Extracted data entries

<<<<

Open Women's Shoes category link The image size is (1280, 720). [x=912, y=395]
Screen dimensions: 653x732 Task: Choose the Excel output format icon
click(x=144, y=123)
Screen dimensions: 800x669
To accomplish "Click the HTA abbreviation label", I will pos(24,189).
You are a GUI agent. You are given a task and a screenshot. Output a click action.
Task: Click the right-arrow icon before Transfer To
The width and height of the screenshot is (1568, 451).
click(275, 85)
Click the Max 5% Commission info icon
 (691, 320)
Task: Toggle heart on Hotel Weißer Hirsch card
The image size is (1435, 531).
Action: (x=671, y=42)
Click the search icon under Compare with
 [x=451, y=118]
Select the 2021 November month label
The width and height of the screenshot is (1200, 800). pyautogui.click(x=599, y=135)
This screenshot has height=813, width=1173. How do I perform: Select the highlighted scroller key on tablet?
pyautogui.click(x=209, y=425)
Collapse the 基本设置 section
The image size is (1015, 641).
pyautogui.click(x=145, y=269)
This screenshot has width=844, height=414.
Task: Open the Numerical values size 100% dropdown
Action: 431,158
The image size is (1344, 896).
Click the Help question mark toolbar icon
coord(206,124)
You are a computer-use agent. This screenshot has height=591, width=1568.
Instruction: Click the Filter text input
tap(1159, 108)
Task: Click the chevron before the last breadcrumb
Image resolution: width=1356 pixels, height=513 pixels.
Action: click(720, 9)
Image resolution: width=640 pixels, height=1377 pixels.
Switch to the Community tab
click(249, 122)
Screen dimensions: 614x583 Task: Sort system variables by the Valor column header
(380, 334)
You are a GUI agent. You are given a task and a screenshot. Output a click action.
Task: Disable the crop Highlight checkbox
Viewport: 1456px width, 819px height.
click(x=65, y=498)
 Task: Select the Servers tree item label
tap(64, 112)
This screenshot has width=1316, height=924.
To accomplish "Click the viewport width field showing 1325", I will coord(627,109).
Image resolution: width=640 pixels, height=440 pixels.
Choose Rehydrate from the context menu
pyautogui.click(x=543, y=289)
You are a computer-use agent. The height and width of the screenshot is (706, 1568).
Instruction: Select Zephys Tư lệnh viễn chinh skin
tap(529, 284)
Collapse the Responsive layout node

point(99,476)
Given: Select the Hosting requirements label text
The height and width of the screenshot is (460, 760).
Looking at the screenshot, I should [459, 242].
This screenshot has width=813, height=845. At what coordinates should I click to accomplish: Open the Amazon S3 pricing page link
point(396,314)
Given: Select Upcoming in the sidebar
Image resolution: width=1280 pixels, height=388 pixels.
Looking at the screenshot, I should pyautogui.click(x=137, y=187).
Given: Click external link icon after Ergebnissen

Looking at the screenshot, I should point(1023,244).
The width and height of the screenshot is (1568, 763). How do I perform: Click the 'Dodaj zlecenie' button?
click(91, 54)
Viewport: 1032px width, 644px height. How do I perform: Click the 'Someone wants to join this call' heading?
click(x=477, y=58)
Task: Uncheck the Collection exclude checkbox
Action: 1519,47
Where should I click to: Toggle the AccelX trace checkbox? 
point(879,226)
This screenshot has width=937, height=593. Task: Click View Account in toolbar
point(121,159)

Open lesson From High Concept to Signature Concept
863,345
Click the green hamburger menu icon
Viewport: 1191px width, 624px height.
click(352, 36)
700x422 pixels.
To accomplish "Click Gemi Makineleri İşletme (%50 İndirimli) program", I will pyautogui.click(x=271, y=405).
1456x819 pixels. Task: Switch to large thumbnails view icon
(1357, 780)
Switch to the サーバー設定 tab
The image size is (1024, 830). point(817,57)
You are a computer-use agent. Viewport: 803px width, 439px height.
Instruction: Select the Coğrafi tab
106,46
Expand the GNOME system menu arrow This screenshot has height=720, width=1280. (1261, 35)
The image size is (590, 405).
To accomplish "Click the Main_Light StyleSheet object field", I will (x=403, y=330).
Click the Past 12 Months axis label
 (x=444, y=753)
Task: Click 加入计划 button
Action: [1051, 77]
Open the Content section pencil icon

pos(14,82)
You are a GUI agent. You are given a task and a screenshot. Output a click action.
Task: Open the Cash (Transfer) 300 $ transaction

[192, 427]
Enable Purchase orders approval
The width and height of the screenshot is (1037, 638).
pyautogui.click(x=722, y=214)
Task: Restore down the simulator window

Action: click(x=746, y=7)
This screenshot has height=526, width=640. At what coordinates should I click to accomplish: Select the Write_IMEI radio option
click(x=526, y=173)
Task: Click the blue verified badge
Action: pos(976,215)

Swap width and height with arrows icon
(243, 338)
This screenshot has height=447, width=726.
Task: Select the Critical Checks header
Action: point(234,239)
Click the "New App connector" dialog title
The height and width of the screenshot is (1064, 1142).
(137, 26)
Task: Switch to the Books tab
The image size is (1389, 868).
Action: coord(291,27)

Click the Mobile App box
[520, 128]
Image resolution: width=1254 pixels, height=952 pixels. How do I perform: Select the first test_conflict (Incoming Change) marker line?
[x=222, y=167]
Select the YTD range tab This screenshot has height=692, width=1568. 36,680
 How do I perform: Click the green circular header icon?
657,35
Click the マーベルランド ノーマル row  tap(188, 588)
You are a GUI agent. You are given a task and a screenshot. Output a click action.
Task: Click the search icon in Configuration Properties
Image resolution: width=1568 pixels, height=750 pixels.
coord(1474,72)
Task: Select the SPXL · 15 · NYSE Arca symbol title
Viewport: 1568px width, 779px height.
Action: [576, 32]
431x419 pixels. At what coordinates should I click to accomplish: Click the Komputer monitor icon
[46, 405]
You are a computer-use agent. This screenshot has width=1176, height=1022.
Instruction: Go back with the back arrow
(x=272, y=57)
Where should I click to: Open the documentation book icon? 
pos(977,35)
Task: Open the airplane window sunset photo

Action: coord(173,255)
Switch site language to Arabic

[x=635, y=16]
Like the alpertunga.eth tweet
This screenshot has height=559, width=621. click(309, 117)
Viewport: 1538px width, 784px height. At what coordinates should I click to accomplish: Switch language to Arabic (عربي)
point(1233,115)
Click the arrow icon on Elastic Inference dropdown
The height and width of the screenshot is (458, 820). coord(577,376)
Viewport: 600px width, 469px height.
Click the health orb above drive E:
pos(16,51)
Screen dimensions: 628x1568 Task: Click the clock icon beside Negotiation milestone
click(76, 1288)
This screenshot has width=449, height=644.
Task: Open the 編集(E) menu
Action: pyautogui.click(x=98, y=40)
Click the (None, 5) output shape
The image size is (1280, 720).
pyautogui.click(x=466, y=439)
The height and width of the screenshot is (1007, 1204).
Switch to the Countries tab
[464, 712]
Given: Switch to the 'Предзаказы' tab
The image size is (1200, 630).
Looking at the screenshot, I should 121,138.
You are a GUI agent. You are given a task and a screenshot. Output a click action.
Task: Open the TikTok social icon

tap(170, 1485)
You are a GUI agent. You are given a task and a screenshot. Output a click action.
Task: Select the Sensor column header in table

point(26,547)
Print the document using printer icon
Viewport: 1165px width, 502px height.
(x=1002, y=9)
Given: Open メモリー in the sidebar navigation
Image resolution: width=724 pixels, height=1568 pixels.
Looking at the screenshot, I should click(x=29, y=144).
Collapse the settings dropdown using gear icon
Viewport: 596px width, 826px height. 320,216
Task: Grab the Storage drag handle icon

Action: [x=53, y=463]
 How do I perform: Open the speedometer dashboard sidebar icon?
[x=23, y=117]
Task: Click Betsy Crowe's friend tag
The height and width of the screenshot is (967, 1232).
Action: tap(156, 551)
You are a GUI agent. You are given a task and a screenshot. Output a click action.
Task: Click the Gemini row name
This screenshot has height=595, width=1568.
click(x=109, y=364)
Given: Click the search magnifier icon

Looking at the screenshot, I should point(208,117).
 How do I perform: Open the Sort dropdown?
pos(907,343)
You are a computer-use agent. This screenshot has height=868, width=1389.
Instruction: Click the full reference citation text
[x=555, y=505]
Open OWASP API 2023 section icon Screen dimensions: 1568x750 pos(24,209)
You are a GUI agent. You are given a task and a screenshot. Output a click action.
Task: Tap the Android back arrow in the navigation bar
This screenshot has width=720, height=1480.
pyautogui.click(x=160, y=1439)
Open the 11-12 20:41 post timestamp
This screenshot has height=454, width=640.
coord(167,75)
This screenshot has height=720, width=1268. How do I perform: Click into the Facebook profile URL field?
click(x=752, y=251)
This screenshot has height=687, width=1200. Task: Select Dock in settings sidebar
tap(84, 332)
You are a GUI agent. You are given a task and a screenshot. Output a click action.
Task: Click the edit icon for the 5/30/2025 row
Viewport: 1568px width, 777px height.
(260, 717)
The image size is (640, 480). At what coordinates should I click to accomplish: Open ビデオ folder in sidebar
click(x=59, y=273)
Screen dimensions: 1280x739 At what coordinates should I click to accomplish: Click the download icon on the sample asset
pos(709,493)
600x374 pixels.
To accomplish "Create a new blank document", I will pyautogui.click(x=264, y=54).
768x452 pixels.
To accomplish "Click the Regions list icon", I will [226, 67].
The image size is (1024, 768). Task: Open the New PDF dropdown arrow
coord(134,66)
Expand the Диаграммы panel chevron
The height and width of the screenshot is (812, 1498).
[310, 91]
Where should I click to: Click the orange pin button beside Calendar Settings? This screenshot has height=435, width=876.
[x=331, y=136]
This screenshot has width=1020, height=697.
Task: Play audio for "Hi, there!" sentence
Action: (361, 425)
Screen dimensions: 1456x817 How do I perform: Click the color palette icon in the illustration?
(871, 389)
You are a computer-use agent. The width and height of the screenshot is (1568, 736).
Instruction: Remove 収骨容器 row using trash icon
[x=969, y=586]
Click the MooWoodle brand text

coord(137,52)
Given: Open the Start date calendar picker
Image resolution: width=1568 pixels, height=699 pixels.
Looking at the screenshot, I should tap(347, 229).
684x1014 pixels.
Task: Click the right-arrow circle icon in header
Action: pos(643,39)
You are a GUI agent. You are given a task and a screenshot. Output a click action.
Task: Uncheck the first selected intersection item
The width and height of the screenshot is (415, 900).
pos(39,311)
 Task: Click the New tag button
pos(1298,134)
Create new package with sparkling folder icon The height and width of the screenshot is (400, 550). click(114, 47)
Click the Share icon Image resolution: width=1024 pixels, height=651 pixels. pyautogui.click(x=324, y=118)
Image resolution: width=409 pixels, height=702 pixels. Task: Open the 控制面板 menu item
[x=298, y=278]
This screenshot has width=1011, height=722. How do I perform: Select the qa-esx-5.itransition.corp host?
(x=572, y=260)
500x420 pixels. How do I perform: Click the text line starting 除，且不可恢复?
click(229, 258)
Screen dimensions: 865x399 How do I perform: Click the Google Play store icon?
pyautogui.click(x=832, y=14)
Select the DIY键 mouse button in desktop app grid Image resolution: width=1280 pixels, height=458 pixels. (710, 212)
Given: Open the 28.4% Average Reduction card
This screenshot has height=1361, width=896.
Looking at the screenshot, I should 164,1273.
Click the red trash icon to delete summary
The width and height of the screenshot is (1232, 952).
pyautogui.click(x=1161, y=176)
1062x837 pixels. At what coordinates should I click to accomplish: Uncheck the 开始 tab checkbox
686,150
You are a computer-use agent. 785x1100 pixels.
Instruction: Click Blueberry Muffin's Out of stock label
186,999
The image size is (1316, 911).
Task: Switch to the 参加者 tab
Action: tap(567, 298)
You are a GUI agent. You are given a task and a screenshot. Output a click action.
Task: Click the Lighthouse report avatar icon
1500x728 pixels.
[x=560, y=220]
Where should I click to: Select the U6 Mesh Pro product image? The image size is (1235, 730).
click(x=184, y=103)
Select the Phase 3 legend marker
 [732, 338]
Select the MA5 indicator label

>>>>

Direction
Copy the records word for word, starting at the first line and ending with the line that contains "click(249, 122)", both included.

Exercise answer
Open Women's Shoes category link The image size is (1280, 720). [x=912, y=395]
Screen dimensions: 653x732 Task: Choose the Excel output format icon
click(x=144, y=123)
Screen dimensions: 800x669
To accomplish "Click the HTA abbreviation label", I will pos(24,189).
You are a GUI agent. You are given a task and a screenshot. Output a click action.
Task: Click the right-arrow icon before Transfer To
The width and height of the screenshot is (1568, 451).
click(275, 85)
Click the Max 5% Commission info icon
 (691, 320)
Task: Toggle heart on Hotel Weißer Hirsch card
The image size is (1435, 531).
Action: (x=671, y=42)
Click the search icon under Compare with
 [x=451, y=118]
Select the 2021 November month label
The width and height of the screenshot is (1200, 800). pyautogui.click(x=599, y=135)
This screenshot has height=813, width=1173. How do I perform: Select the highlighted scroller key on tablet?
pyautogui.click(x=209, y=425)
Collapse the 基本设置 section
The image size is (1015, 641).
pyautogui.click(x=145, y=269)
This screenshot has width=844, height=414.
Task: Open the Numerical values size 100% dropdown
Action: 431,158
The image size is (1344, 896).
Click the Help question mark toolbar icon
coord(206,124)
You are a computer-use agent. This screenshot has height=591, width=1568.
Instruction: Click the Filter text input
tap(1159, 108)
Task: Click the chevron before the last breadcrumb
Image resolution: width=1356 pixels, height=513 pixels.
Action: click(720, 9)
Image resolution: width=640 pixels, height=1377 pixels.
Switch to the Community tab
click(249, 122)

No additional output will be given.